The investigation of the unconscious (for humans) process of making sense out of noise is something I have been interested in for a number of years, and it is a rewarding application of digitizing software. Even the editing facilities of a straightforward sound card can transform introductory phonetics classes. By recording the word eye, reversing it and playing it back, you turn it into something like the word ear (with British pronunciation), thus demonstrating that the vowel element is the // diphthong. I used to do this trick with a loop tape-recorder; believe me, the voice card makes it easier. If you record a word like ham, you can display the oscilloscope trace, showing clearly that there is no silence between the component sounds; the stream of speech is indeed a stream. One can print out the /h/ elements of ham, his and who, showing the way the following vowel colours the sound. You can get simplified spectrograms of the vowels, showing the high second formant in /i/ and the huge burst of energy in the middle of the pitch range for /a/ where the first and second formants coincide. Demonstrations like this bring phonetics to life.

Speech-gating

A small research application was undertaken by a graduate student, Anne Graham, who recorded a number of everyday utterances such as:
How about coming for a cup of coffee in the common room?

The library has thousands of books, but there isn't one of them that I really want to read.

A meaningless fragment, just a syllable or so, was picked out of each sentence, and then the sentence was extended outwards in both directions four times in steps of about a quarter of a second. At the sixth step subjects heard the full sentence.

fra
ingfra
omingfracu
comingfracupof
boutcomingfracupofcoff
Howaboutcomingfracupofcoffeeinthecommonroom

Subjects were asked to write down each fragment they heard in any way they could represent it. The object was to see at which point they stopped writing nonsense syllables and started writing words that made sense. There were twenty volunteers, ten of whom were native speakers and ten were overseas students of intermediate or better standard in English. They were divided into two sub-groups, one hearing the sentences in a well-established context and the other hearing the sentences "cold." All the tests were carried out individually, and subjects could ask for as many repetitions of each fragment as they wanted.

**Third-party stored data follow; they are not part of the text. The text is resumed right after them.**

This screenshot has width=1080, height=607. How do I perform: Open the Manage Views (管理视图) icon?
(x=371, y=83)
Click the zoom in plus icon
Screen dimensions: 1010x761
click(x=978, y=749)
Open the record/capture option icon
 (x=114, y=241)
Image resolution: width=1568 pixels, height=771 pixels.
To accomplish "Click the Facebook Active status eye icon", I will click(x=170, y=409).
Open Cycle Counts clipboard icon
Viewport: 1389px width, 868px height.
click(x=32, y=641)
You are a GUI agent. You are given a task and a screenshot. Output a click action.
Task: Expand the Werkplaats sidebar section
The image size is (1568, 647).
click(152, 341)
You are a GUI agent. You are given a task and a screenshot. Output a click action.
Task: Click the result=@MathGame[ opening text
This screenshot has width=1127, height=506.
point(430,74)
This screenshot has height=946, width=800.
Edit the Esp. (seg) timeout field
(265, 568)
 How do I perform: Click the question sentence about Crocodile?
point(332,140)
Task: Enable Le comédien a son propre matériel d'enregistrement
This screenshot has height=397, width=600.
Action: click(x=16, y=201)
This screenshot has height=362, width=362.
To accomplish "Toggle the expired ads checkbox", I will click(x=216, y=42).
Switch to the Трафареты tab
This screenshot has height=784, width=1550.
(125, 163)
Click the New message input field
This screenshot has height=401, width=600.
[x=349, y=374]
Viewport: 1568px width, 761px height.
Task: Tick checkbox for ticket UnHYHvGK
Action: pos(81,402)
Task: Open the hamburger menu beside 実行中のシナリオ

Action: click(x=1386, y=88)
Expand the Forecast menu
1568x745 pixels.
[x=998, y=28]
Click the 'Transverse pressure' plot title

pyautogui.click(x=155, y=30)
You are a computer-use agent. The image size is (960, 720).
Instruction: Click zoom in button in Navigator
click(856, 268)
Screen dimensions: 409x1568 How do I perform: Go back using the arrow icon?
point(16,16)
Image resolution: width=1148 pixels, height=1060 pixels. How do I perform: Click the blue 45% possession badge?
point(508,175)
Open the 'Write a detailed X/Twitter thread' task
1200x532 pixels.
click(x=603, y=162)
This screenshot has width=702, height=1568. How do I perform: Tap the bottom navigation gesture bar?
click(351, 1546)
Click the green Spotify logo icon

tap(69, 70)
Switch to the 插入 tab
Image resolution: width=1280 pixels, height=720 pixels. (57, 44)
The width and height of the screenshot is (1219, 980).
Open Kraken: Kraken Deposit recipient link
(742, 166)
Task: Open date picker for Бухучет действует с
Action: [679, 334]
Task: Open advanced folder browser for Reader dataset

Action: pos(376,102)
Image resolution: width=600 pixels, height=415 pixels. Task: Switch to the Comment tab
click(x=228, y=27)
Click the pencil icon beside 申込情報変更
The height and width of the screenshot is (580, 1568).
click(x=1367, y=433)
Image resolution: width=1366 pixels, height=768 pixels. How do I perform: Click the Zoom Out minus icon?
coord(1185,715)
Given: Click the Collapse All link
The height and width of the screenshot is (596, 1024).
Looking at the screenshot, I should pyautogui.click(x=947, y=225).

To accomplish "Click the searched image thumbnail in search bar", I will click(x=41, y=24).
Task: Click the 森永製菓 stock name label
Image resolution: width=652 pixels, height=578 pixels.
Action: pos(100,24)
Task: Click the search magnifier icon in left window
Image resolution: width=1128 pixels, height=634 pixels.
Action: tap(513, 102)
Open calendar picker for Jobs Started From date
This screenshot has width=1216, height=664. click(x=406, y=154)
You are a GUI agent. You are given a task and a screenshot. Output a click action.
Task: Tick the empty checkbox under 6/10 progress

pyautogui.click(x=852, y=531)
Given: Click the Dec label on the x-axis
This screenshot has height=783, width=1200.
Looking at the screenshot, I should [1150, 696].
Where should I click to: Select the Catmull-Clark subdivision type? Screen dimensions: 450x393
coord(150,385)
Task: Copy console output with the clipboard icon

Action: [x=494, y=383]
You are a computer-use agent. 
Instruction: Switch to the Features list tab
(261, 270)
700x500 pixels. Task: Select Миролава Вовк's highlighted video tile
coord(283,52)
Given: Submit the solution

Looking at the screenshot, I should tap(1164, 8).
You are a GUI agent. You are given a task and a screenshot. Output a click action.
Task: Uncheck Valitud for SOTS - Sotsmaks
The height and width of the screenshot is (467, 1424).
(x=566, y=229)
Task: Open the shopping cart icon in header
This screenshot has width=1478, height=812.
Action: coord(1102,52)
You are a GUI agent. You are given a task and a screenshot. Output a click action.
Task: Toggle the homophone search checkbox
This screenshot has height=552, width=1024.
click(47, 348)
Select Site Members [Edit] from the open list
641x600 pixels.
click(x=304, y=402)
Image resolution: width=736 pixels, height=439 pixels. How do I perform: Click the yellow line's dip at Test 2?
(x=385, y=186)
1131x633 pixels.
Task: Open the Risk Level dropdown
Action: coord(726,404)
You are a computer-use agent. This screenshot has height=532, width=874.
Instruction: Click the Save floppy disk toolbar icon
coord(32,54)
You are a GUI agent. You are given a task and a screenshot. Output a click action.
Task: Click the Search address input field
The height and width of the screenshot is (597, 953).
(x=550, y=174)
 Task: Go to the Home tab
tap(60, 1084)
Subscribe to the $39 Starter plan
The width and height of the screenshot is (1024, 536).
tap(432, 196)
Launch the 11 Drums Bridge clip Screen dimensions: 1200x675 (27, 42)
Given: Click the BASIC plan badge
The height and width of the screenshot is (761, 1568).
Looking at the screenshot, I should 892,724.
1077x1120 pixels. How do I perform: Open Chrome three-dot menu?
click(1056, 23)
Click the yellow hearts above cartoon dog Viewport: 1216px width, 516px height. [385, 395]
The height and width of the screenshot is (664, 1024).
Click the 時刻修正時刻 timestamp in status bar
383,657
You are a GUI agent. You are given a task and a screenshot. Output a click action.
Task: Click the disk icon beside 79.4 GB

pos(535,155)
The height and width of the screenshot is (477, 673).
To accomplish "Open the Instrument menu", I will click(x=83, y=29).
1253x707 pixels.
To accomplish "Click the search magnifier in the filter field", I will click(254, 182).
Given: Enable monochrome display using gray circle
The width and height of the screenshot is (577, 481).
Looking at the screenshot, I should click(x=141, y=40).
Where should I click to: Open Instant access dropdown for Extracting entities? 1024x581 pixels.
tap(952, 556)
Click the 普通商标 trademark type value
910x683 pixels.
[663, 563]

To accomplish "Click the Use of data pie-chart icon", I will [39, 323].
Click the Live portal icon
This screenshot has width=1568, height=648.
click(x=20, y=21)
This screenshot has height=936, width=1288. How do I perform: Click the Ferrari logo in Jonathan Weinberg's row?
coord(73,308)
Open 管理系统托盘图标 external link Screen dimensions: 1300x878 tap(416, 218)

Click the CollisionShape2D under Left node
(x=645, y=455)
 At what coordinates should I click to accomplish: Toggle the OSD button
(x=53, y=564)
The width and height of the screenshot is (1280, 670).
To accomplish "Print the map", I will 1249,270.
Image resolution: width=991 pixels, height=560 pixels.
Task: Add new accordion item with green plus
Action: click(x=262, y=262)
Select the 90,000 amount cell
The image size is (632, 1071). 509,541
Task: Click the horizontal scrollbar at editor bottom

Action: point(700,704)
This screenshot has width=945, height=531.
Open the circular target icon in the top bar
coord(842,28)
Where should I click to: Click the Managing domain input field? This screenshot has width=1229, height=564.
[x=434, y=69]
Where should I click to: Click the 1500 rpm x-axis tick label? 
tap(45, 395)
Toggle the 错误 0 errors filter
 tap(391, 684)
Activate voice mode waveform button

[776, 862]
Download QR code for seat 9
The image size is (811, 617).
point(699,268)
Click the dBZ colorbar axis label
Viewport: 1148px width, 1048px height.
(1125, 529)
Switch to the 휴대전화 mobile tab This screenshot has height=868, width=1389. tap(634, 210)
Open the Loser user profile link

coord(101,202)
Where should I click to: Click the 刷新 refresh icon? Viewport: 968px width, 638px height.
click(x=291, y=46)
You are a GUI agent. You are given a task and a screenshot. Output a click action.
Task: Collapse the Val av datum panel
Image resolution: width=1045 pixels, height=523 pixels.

Several rather unexpected findings came out of this little experiment One was that, although the penny dropped more or less as predicted for the native speakers, most of whom could predict the whole sentence by the third or fourth fragment, most of the foreign learners never made sense of the utterances and produced highly garbled transcriptions of them. The other interesting point was that knowledge of context seemed to make no measurable difference for either native or non-native speakers. We are still trying to work out the implications of that finding.

Hidden words

The other project that interests me at the moment also concerns listening. The Cambridge Local Examinations Syndicate used to make use of a form of listening test in which candidates heard a sentence and had to decide which of four words actually occurred in the sentence. For instance, they might hear:

I wouldn't do that if I were you.

and see

  1. WOOD
  2. TIFF
  3. FIRE
  4. WERE

Only word 4 occurred, but all the distractors were sound sequences which had occurred in the spoken sentence though not as meaningful units. If the sentence had been a meaningless blur of sound, then they had "heard" all four words, and it was only if they had succeeded in "writing out" the complete sentence in their minds that they could reliably spot the real word among the distractors.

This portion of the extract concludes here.